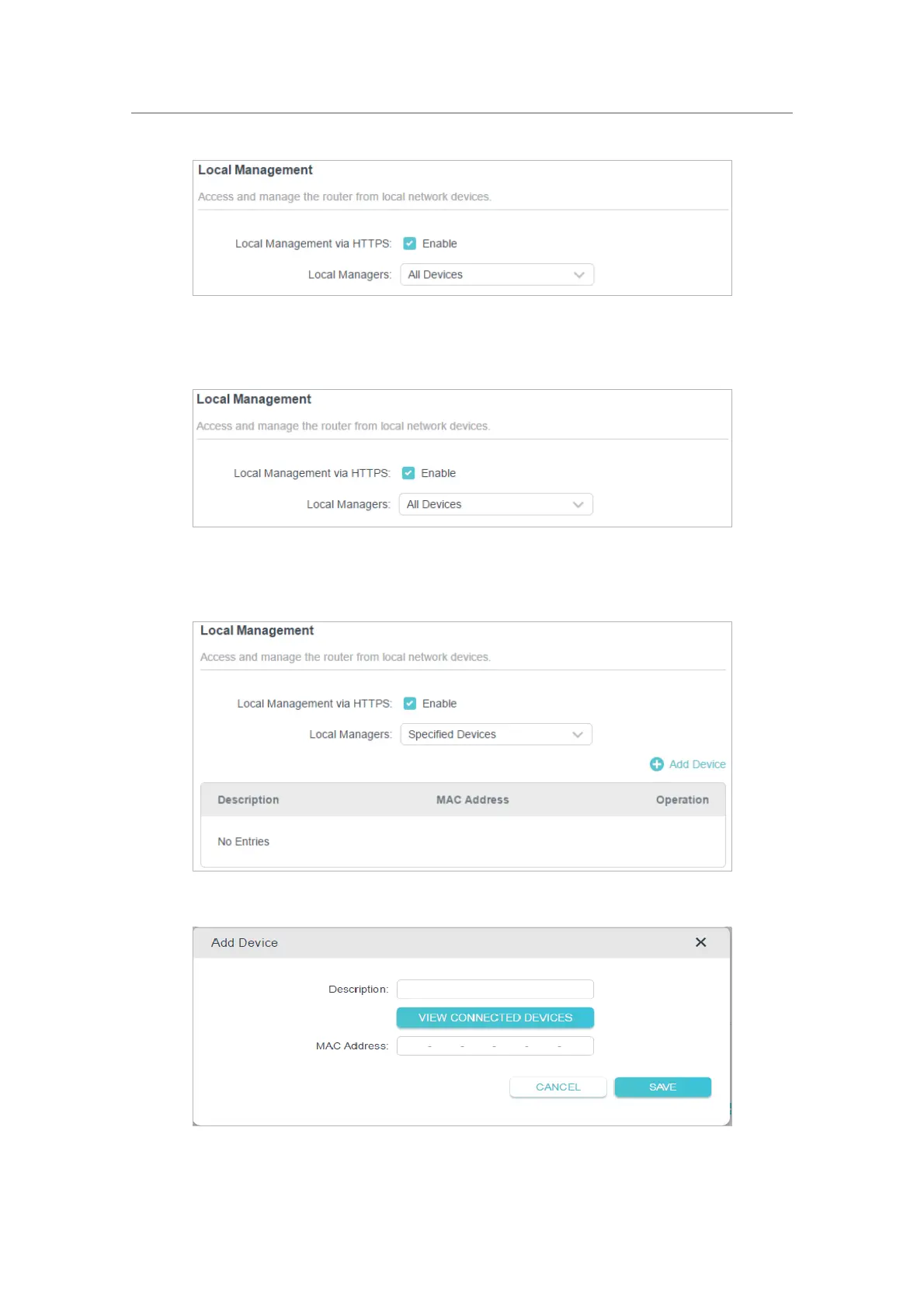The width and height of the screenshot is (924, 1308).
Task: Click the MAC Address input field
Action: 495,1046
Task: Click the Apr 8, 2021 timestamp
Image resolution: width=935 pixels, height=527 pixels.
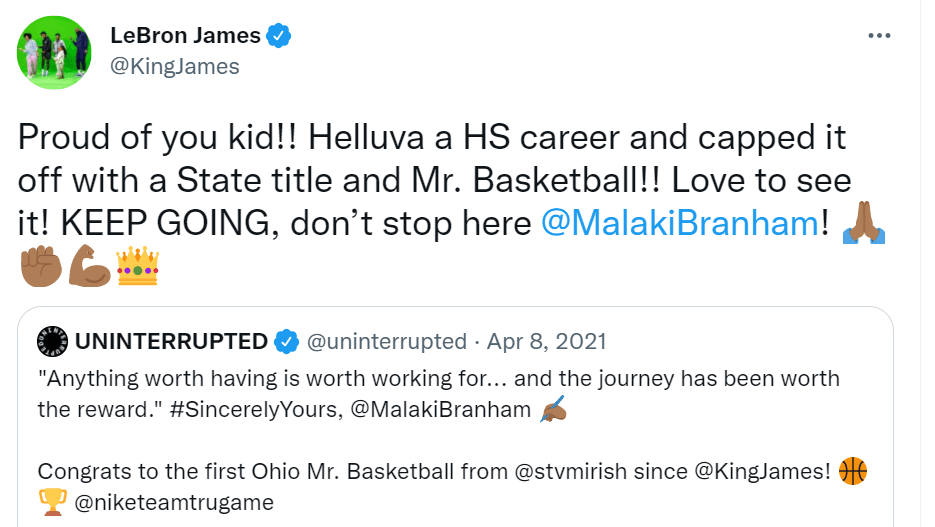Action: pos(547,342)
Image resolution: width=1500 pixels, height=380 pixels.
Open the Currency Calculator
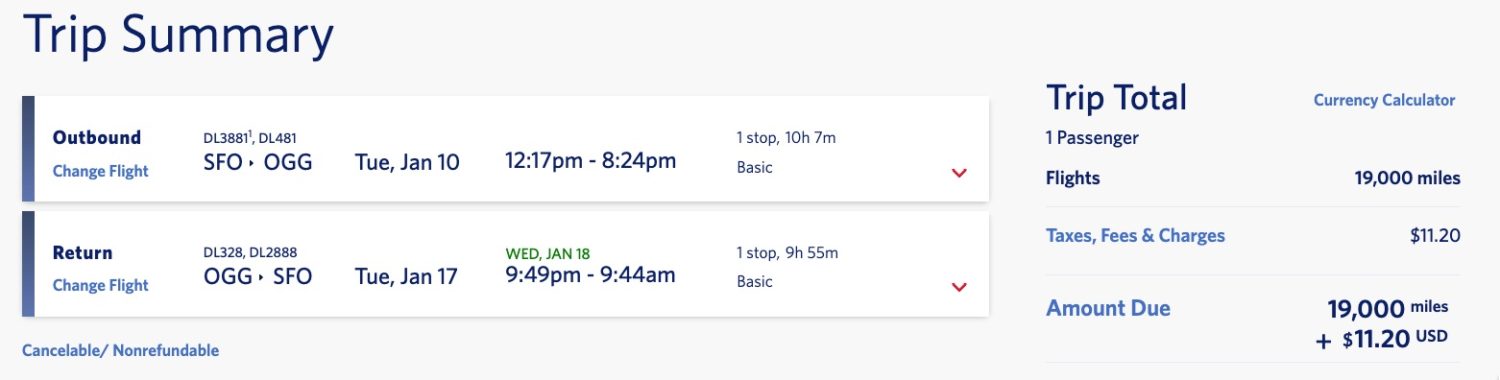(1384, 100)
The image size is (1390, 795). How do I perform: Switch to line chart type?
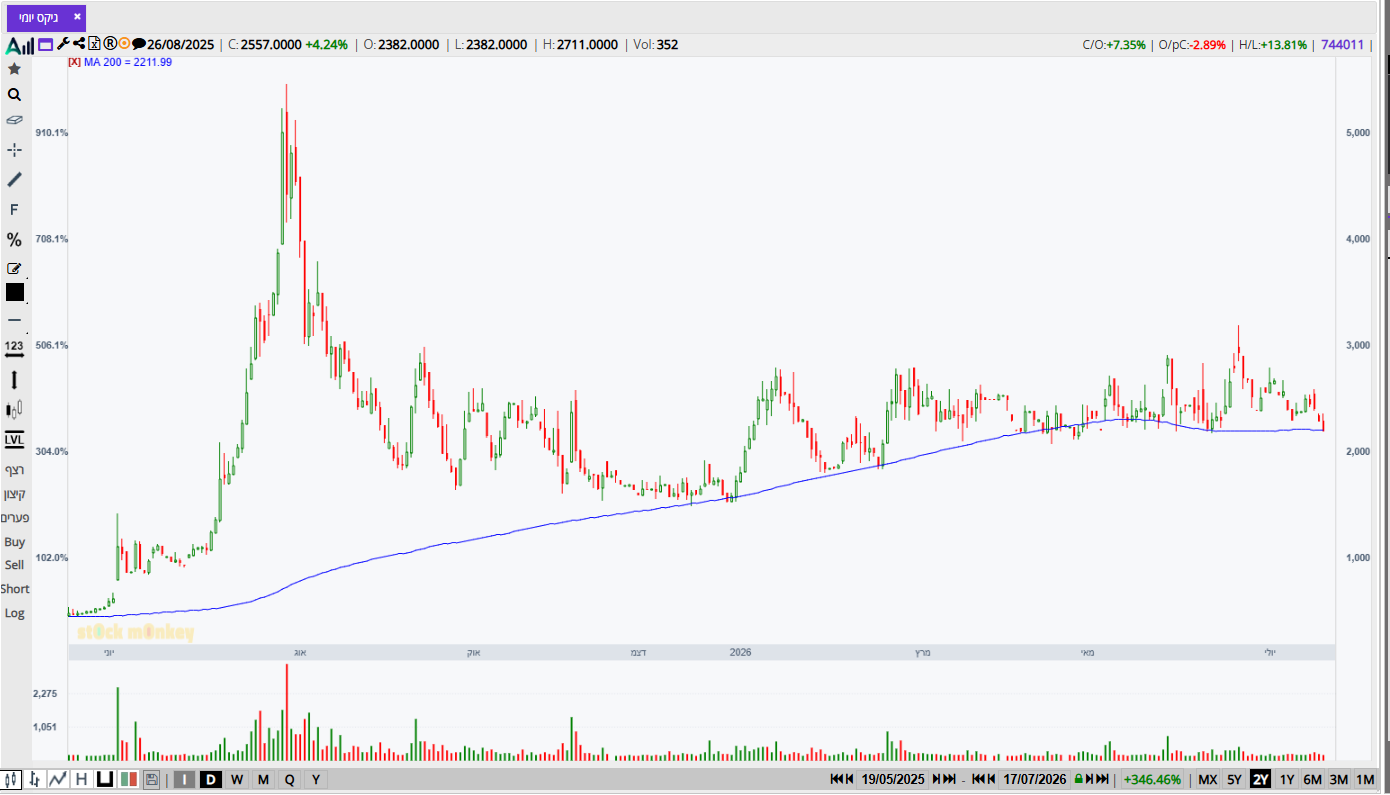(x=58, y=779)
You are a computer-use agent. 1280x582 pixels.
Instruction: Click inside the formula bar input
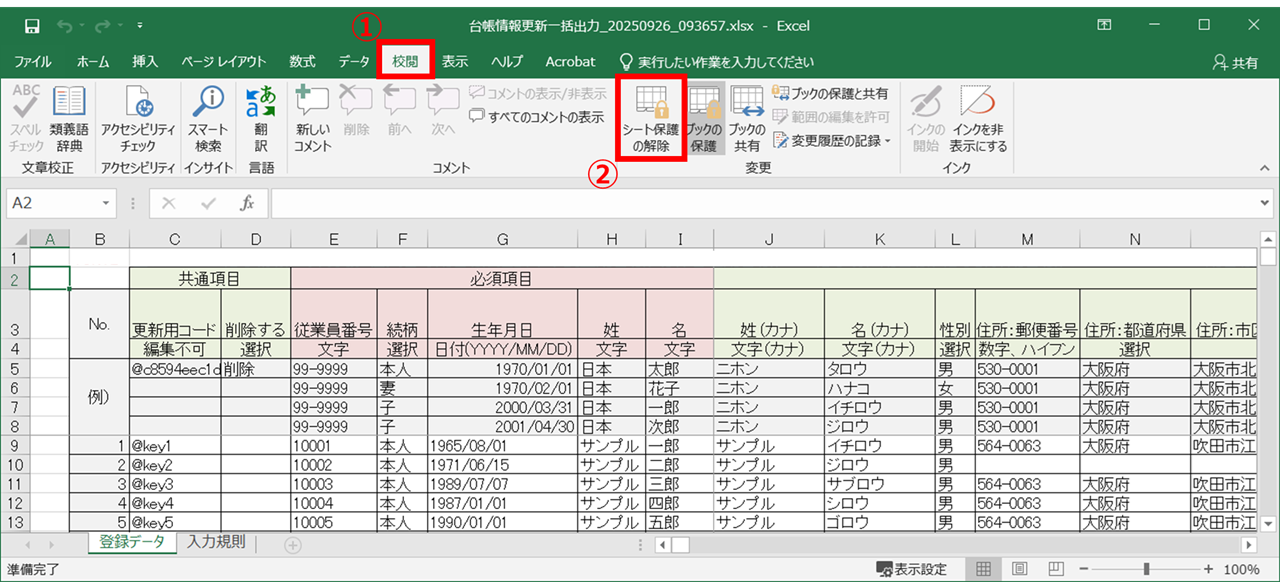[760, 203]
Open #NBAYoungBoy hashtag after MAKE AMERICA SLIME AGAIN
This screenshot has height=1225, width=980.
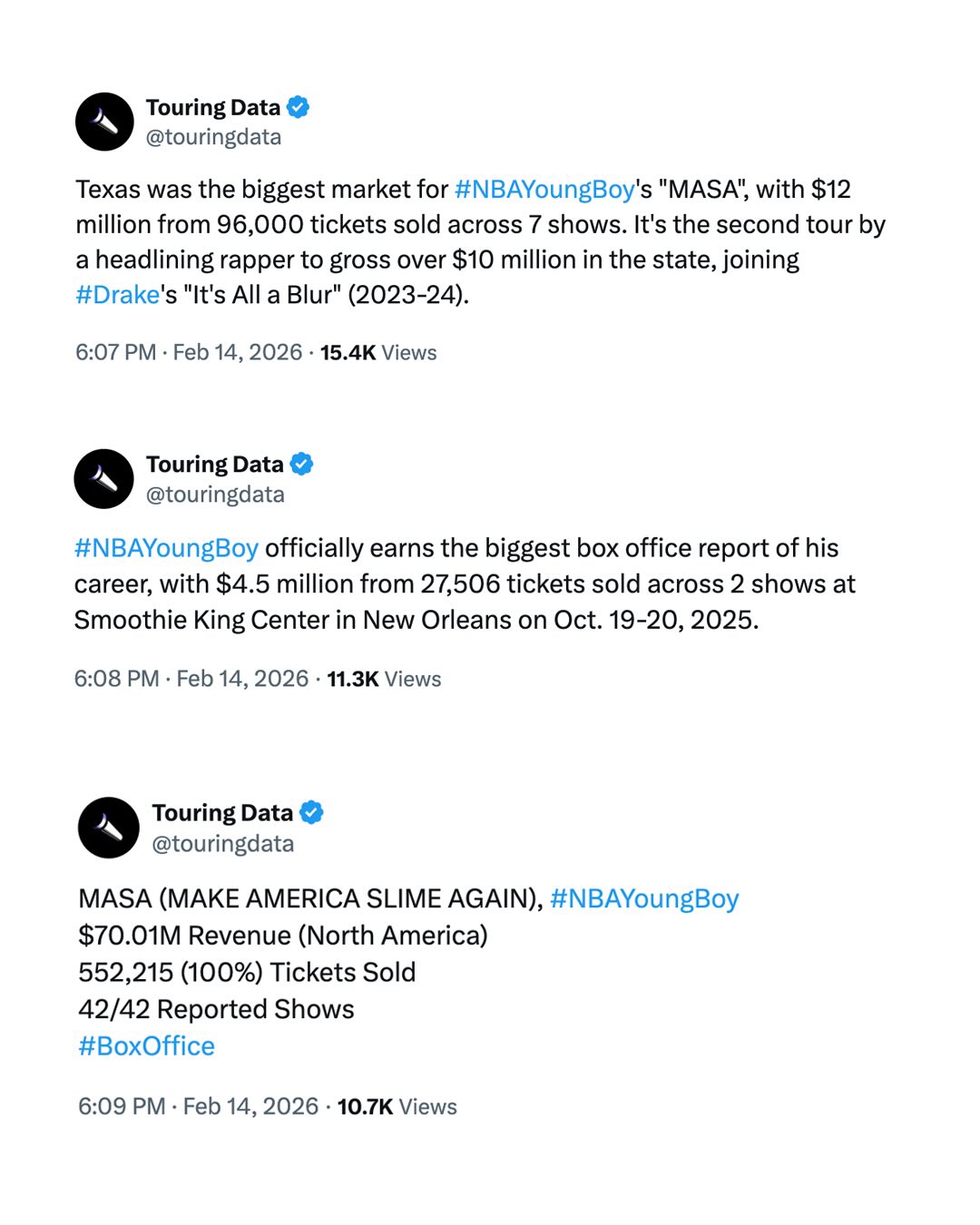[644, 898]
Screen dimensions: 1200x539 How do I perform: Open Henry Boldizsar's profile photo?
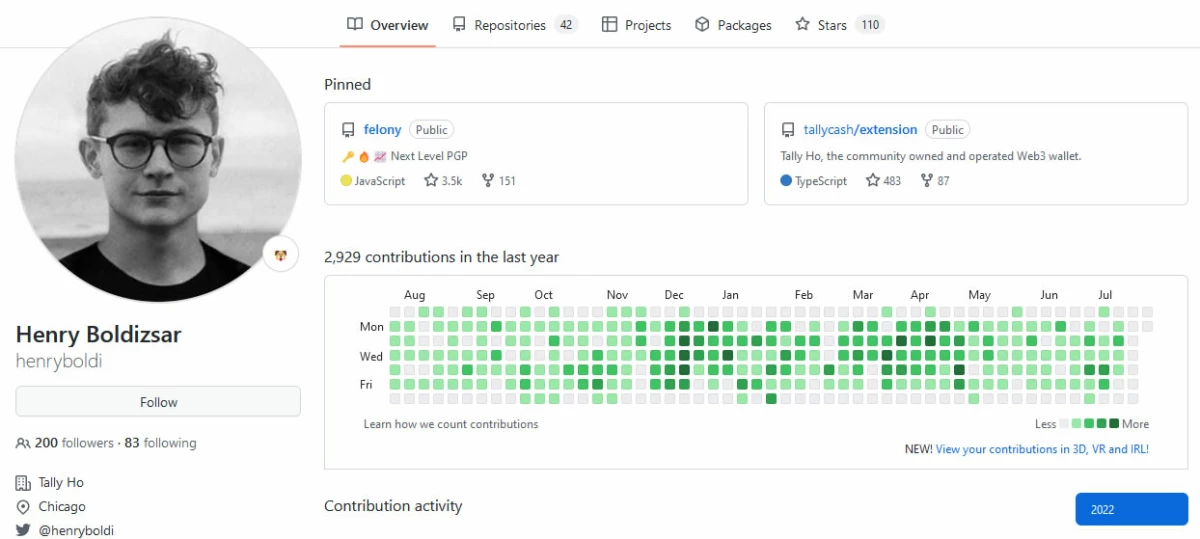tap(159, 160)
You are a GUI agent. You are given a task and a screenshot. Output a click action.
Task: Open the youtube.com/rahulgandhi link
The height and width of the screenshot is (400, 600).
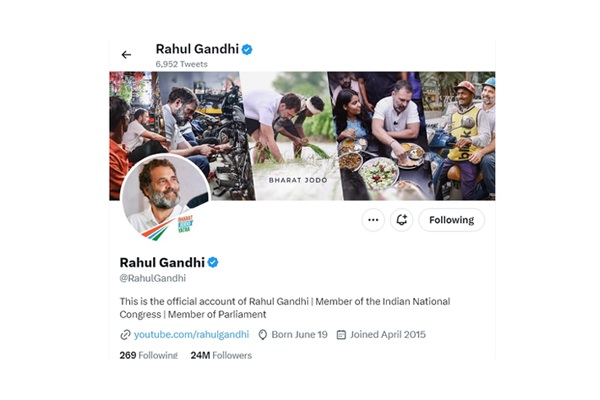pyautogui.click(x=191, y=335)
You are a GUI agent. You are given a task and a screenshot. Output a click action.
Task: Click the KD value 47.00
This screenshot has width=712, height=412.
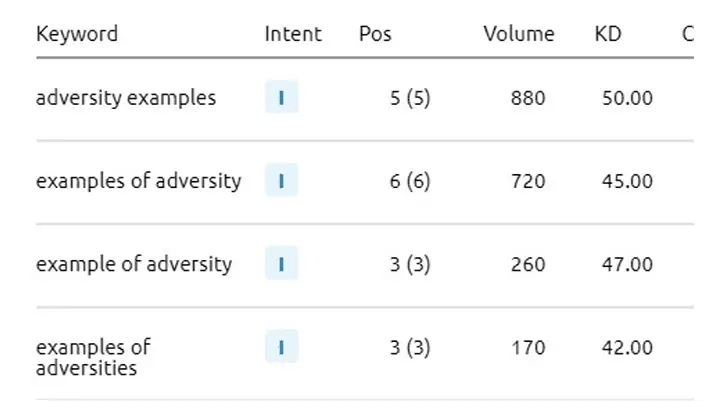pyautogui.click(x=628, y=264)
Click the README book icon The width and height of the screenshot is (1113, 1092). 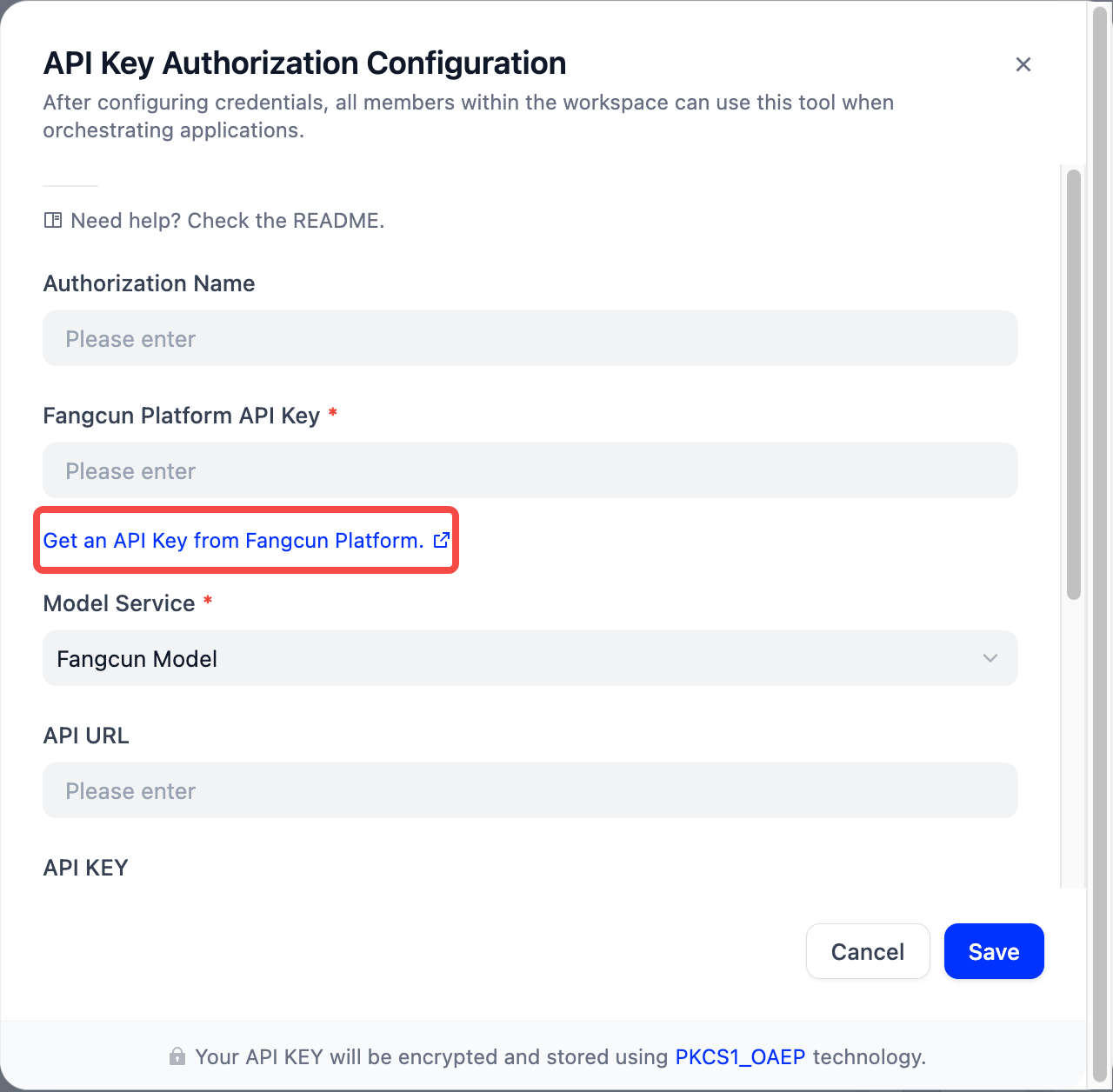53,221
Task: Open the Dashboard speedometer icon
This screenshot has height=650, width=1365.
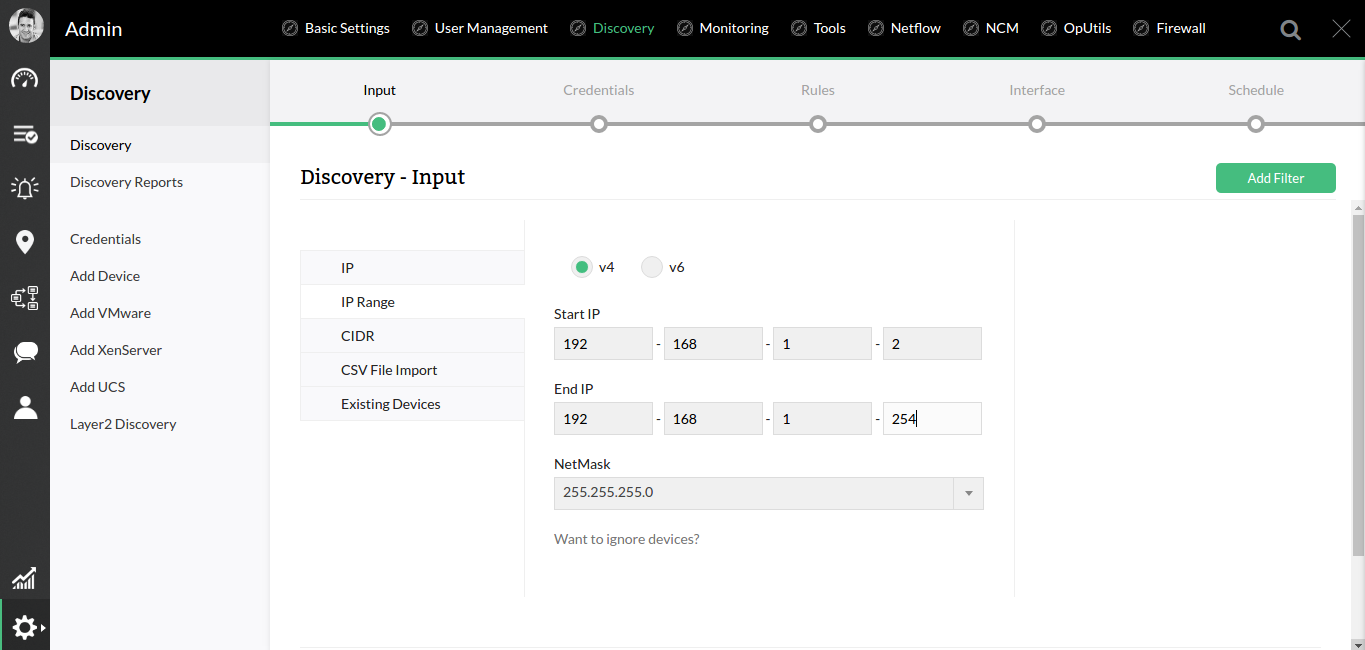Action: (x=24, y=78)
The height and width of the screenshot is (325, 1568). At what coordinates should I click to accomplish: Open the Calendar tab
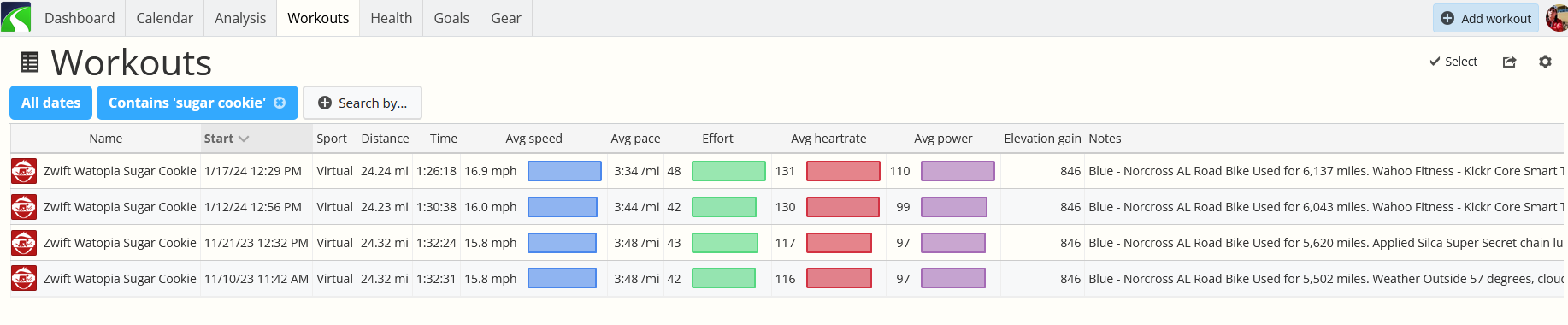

■ ■ ■ ■

*Work item*:
Restate the lines above exactly, from the one bearing "Task: Open the Dashboard speedometer icon" through the final line of the material, both included, omitting pictures.

*Answer area*:
Task: Open the Dashboard speedometer icon
This screenshot has height=650, width=1365.
Action: (x=24, y=78)
The height and width of the screenshot is (325, 1568). At what coordinates should I click to accomplish: Open the Calendar tab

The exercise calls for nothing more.